Things to do for Centrics
- Sharpen your knife (and fork) and attend the autumn Taste of Wrightsville Beach or the springtime Wilmington Wine and Food Festival. Or, jazz it up at the Pleasure Island Seafood, Blues and Jazz Festival, also in the fall.
- Take a narrated ghost walk in Wilmington. The city says it is considered to be among the most actively haunted in the world. Also, there is a guided pub crawl devoted specifically to hauntings in local pubs.
- Follow the Venus Flytrap Trail at Carolina Beach State Park for a good look at a plant with leaves that trap insects.
- Toss in a line from one of several fishing piers. Or, join a half- or full-day fishing excursion into deep waters.
- Take basket weaving classes at Poplar Grove Plantation.
- Hop on a Segway for your tour of Wilmington’s 230-plus-block designated historic district. Also, take a water taxi ride to the World War II Battleship North Carolina.
Things to do for Authentics
- Take the Hollywood Location Walk in Wilmington to see where numerous TV shows and movies have been filmed.
- Take advantage of one of several free weekly concerts held in summer in each of the four destinations. Also, play golf. It is big around here.
- At Wilmington, take a narrated sightseeing cruise aboard the Henrietta III Riverboat. Or cruise on the Cape Fear River on a 30-foot sailboat.

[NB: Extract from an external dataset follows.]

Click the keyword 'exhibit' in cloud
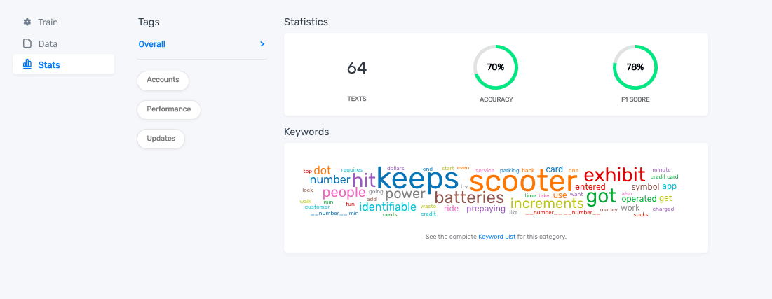(614, 174)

- Take the kids to the Children’s Museum of Wilmington, where activities include dressing like pirates. Other options include a pirate-themed cruise tour offered by a vendor in Wrightsville Beach and viewing real shipwreck artifacts from the days of pirates at the North Carolina Underwater Archaeology Center at Fort Fisher.
- Smell the flowers at the springtime North Carolina Azalea Festival.
- See loggerhead sea turtles at the North Carolina Aquarium at Fort Fisher. These endangered turtles nest on Kure Beach in summer.